**Data supplied**
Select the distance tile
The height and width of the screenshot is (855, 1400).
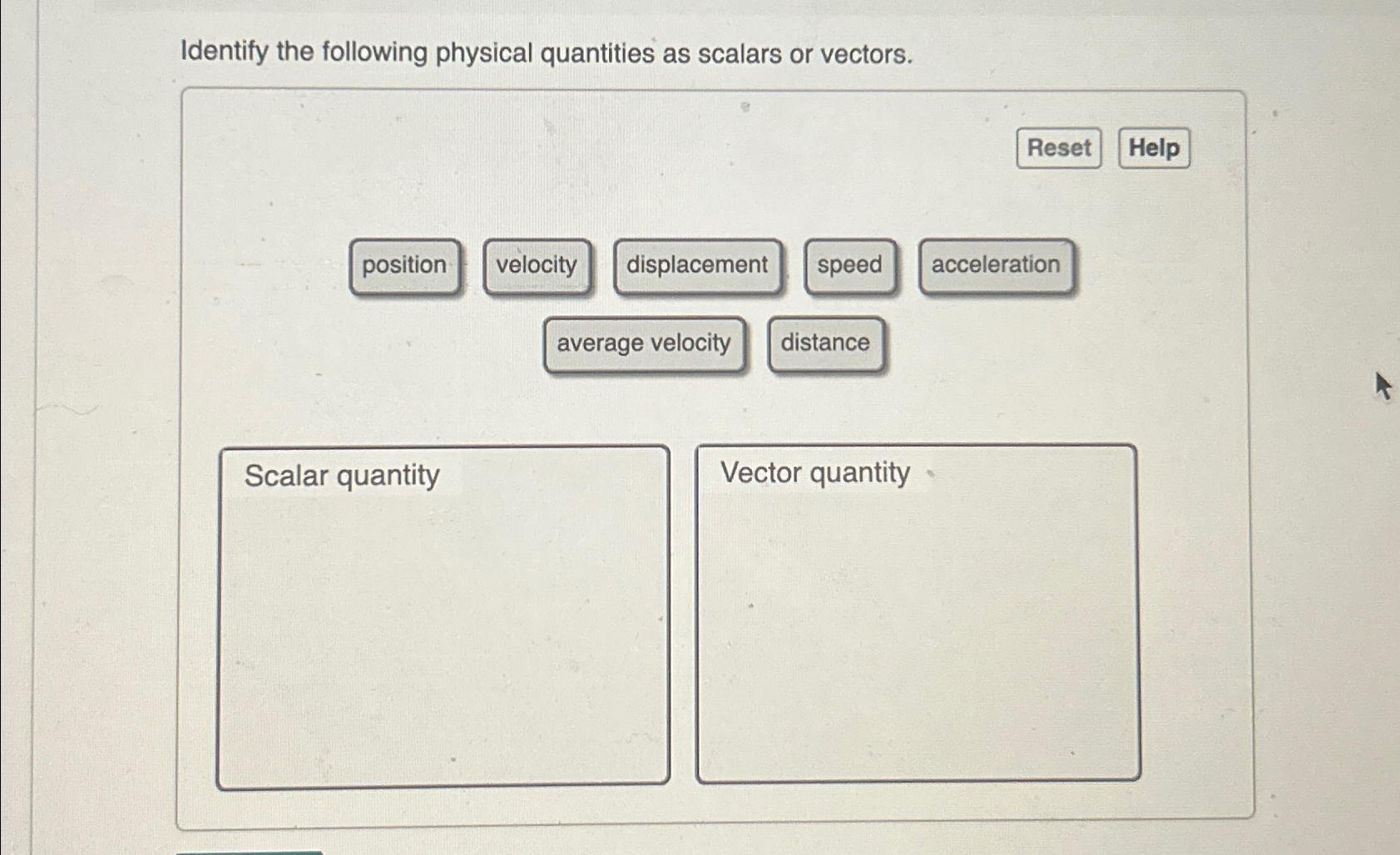pos(825,343)
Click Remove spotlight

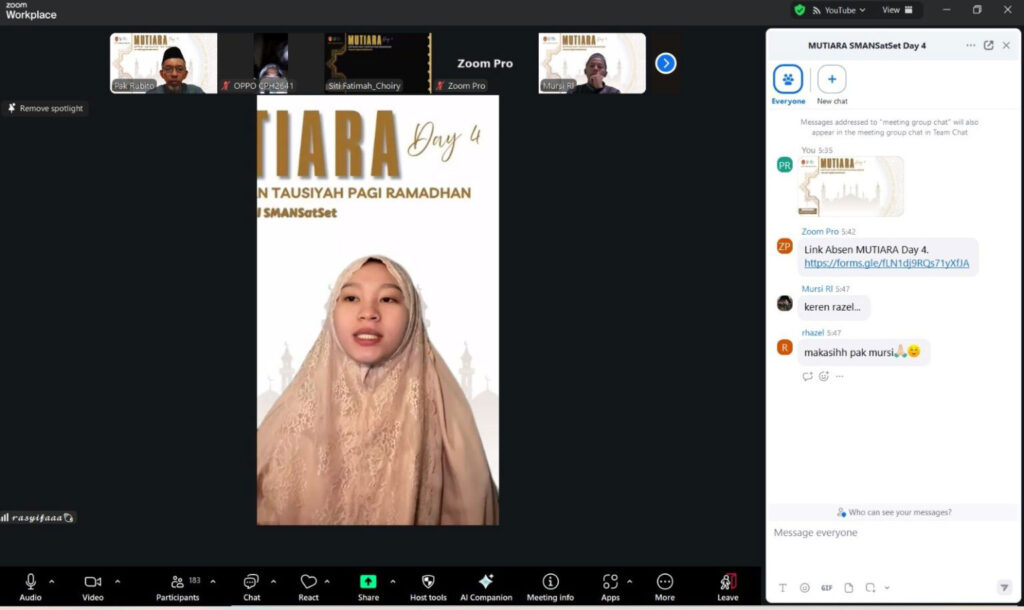coord(46,108)
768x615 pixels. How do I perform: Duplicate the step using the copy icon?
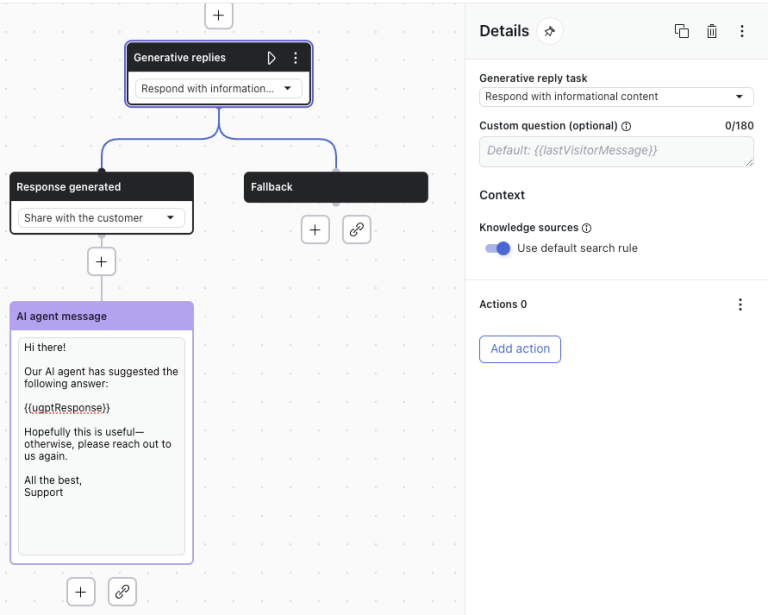pyautogui.click(x=682, y=31)
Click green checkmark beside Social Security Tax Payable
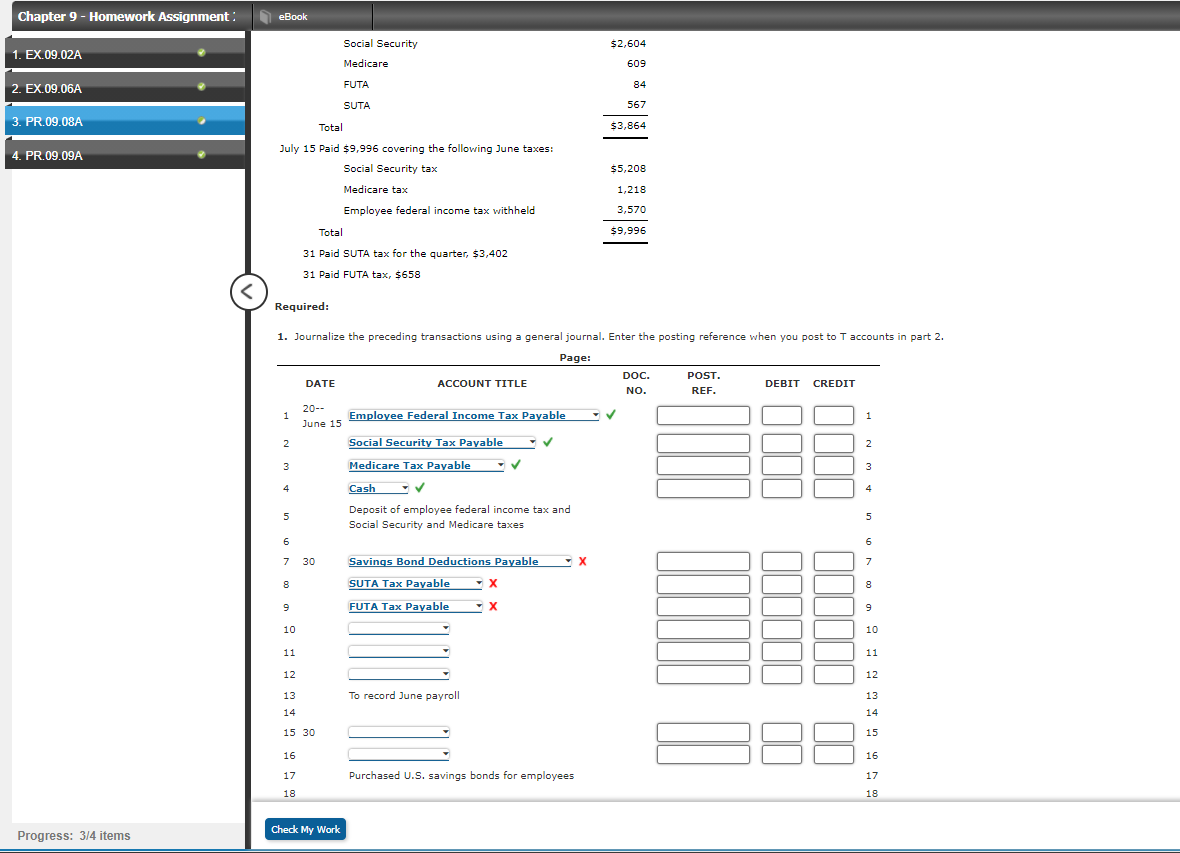This screenshot has width=1180, height=853. [x=548, y=440]
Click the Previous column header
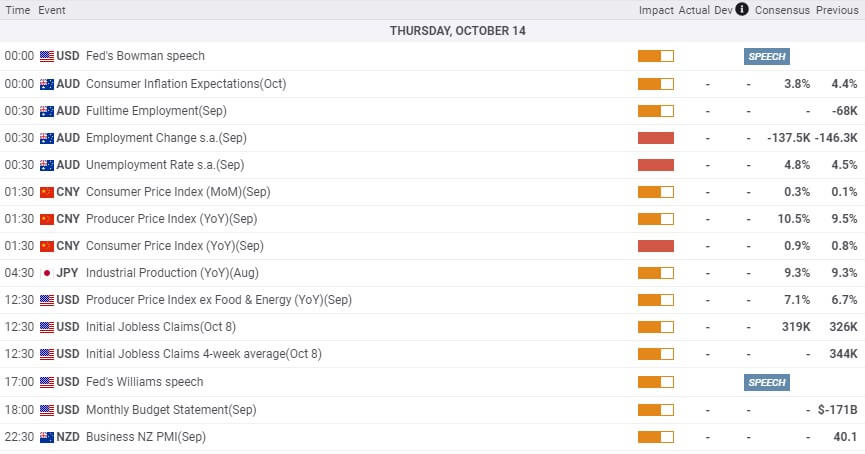Viewport: 865px width, 454px height. 837,10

**What you are asked to do**
Do not include pictures. Copy only the lines running from the line with "768x615 pixels. How" through the last line of the records, exactly as they appear.

**Answer to this task**
768x615 pixels. How do I perform: Duplicate the step using the copy icon?
pyautogui.click(x=682, y=31)
Click green checkmark beside Social Security Tax Payable
This screenshot has width=1180, height=853. [x=548, y=440]
Click the Previous column header
Viewport: 865px width, 454px height. 837,10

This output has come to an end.